1.起業の心得とは
会社や官公庁等に勤めている方は世の中にたくさんいます。
収入は安定しているのかもしれませんが、所詮、雇われの身です。
組織の命に背くことは難しいのはもちろんのこと、仕事上、トラブルやミスを起こせば、その地位を失いかねません。
また、現在、職を失い、アルバイトやパート、派遣社員を余儀なくされている方や就職活動がうまくいかなかった方にとっては、毎日が空しく感じることも多いと思います。
心の中では、「いつかは自分の力を発揮できる仕事をしたい」、「独立して一国一城の主になってみたい」という野望は誰にでもあるのではないでしょうか。
起業をめざすことは夢ではなく野望です。
その野望を実現するためには、計画性が必要です。
事業計画書を作成してみると頭の中が整理されます。
自分自身の強みや弱みを把握しておくことや取引先を確保しておくこと、あるいは広報や営業活動をどうするか、資金繰り等、考えておくことはたくさんあります。
しっかりと事業計画書を練ってから開業するならまだしも、現実には、計画性もなく、いきなり事業を始めてしまう人も少なくありません。
そのような形で起業することはギャンブルとなってしまう要素があります。
飲食店の例がわかりやすいのですが、いざ店を構えて起業しても、1年後に生き残る店は、約半分です。
10年後に生き残る店は、たったの1割程度です。
これが、起業の厳しい現実を物語っています。
特に店舗を構える店舗系ビジネスは、顧客に来店してもらわなければならないというハードルが高いので、起業リスクは高いと言えます。

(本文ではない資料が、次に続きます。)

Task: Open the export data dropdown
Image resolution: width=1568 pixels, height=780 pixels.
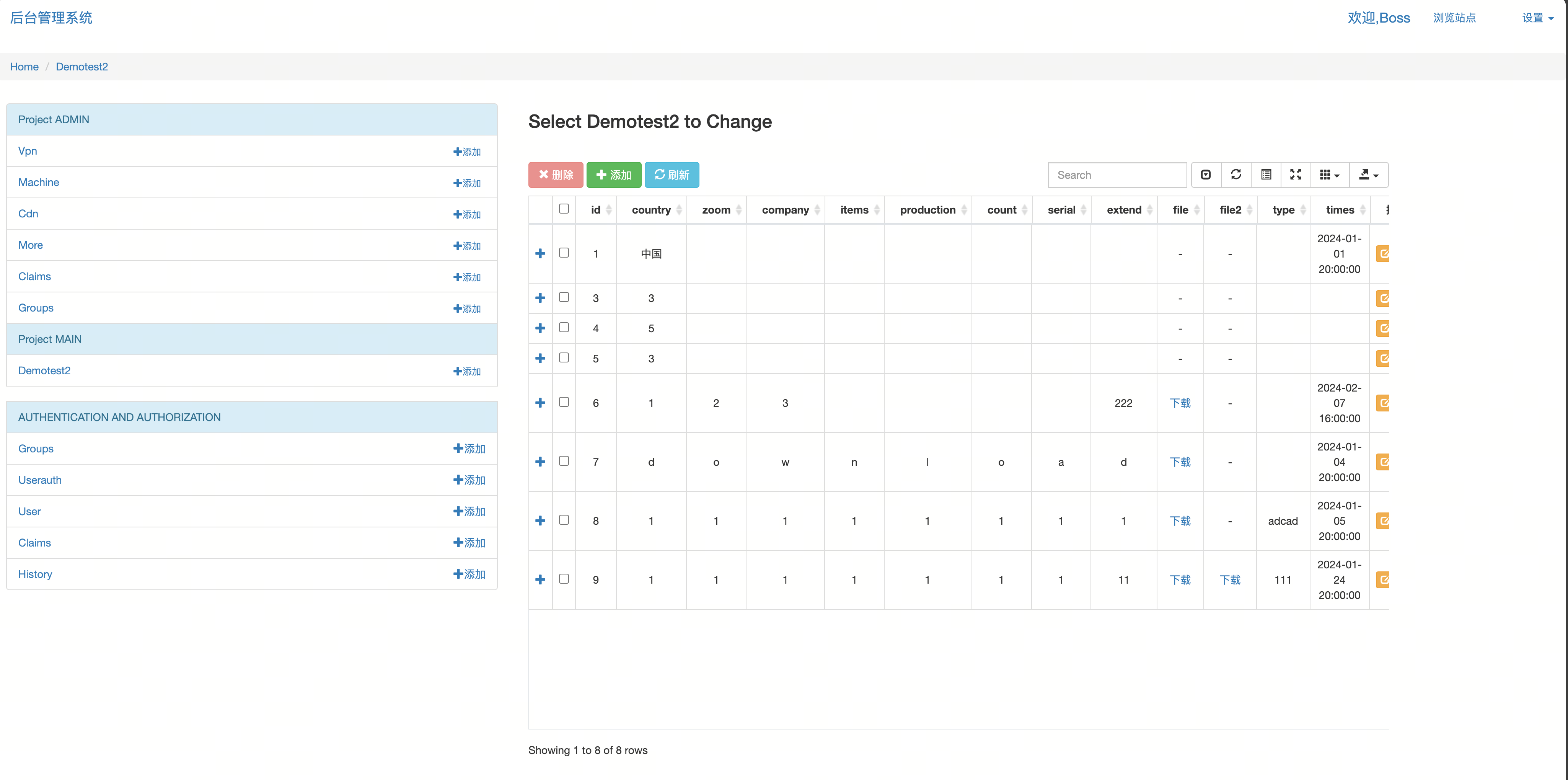Action: click(1368, 175)
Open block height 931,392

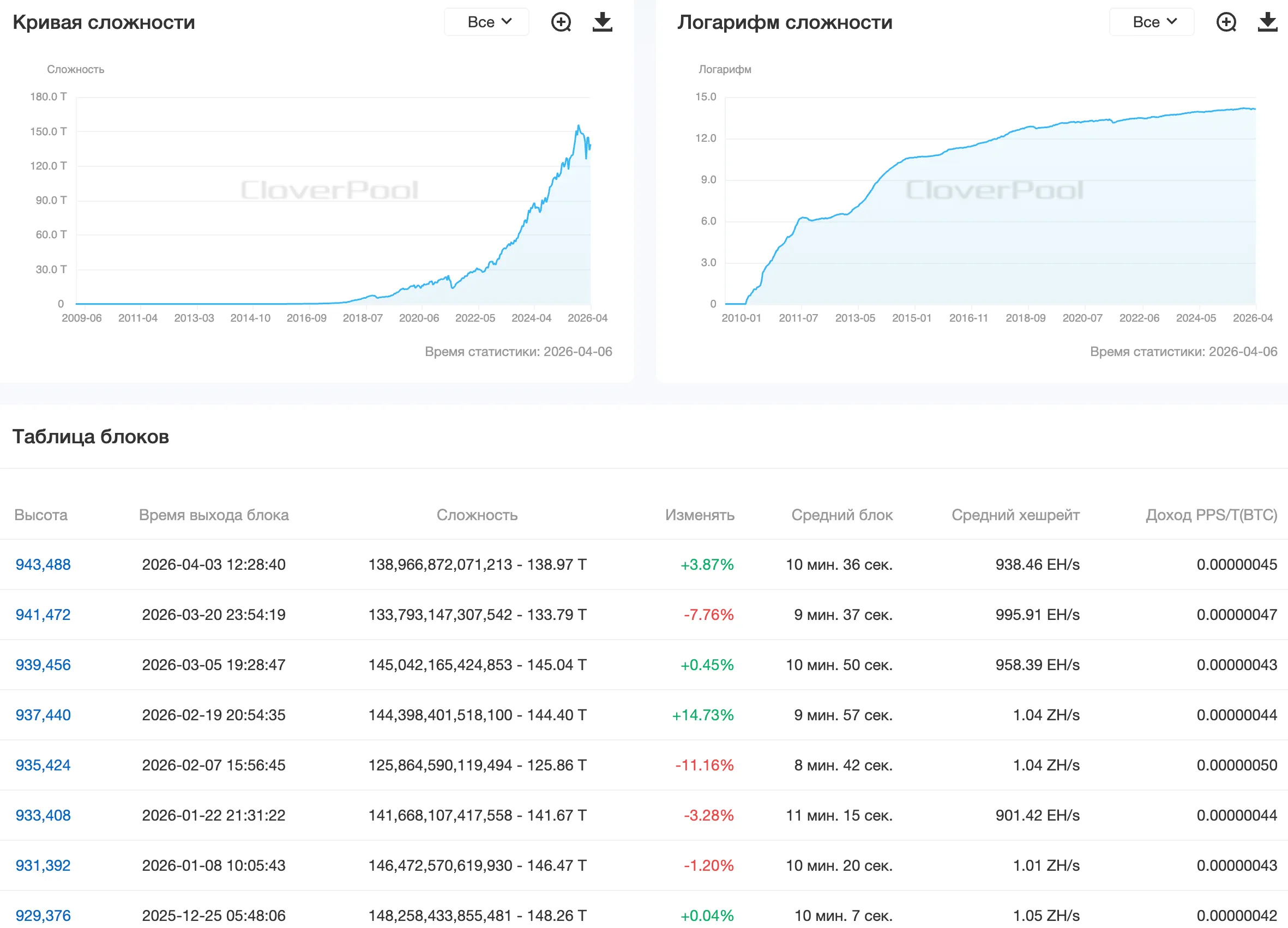click(x=43, y=865)
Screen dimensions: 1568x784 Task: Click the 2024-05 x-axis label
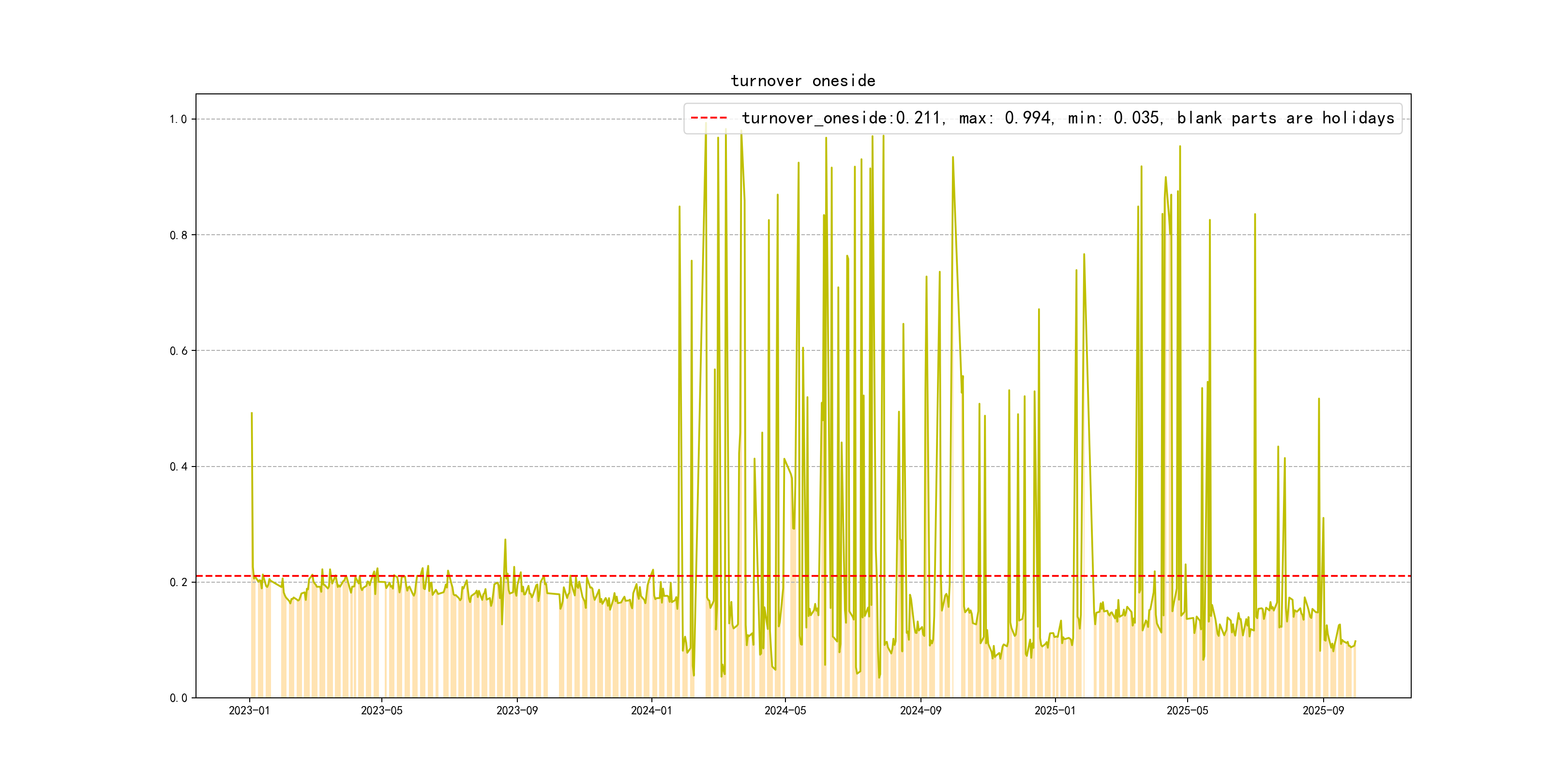[x=785, y=710]
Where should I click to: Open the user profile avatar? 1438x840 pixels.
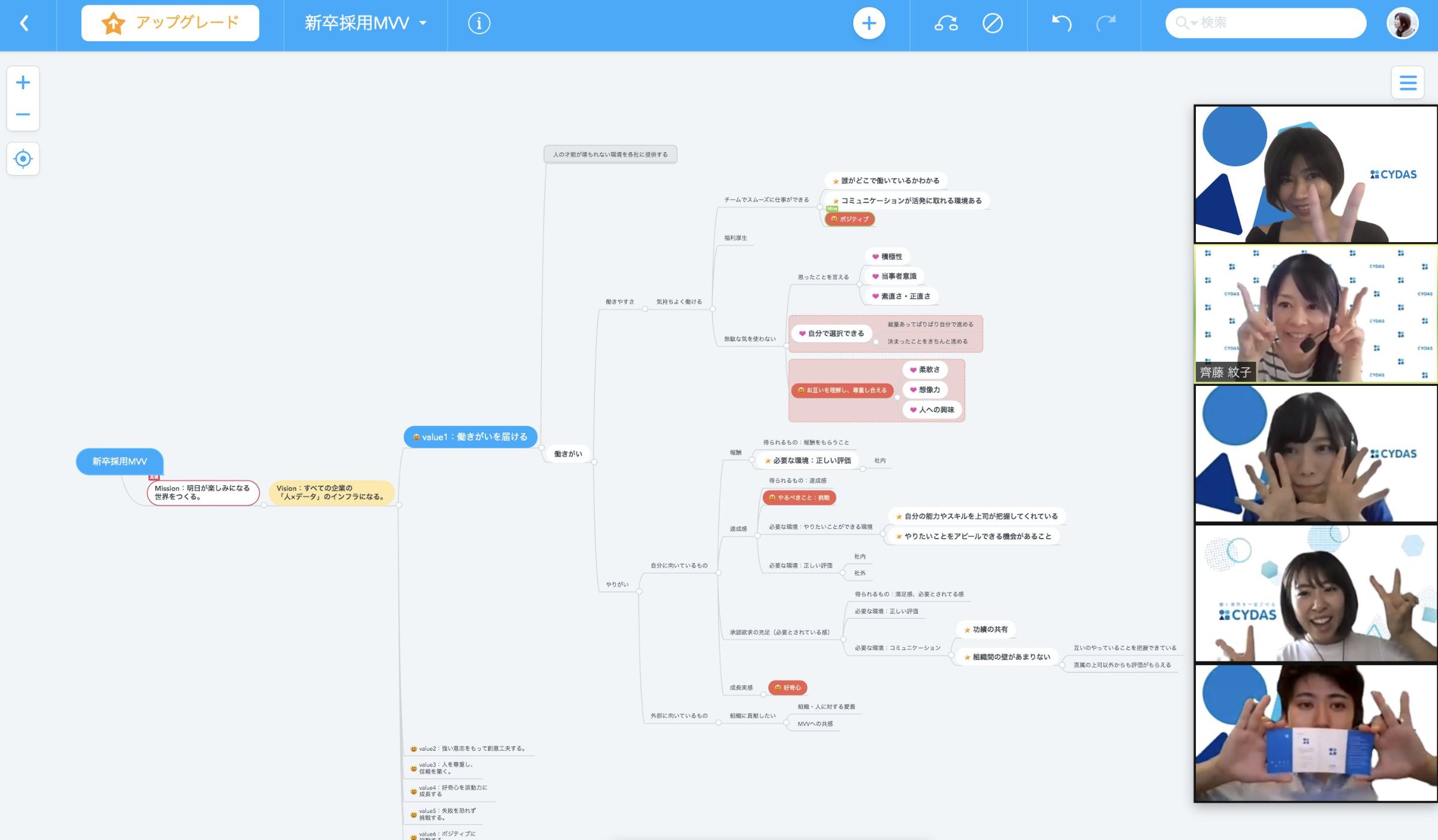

しかし、業種によっては、開業資金をなるべく抑えて、低いコストで集客することで生き残る可能性が高くなるものもあります。
自宅で開業して、経費を最小限に抑えながら、ホームページ等を活用しながら、集客するようなスタイルならば、リスクも少なくなります。
2.起業するメリットとデメリットとは
起業するということは、事業主となることです。
事業主となれば、自分がすべての責任を負うということです。
起業した場合、会社員とは異なり、安定した収入や有給休暇もなければ、待っていても仕事が来るわけではありません。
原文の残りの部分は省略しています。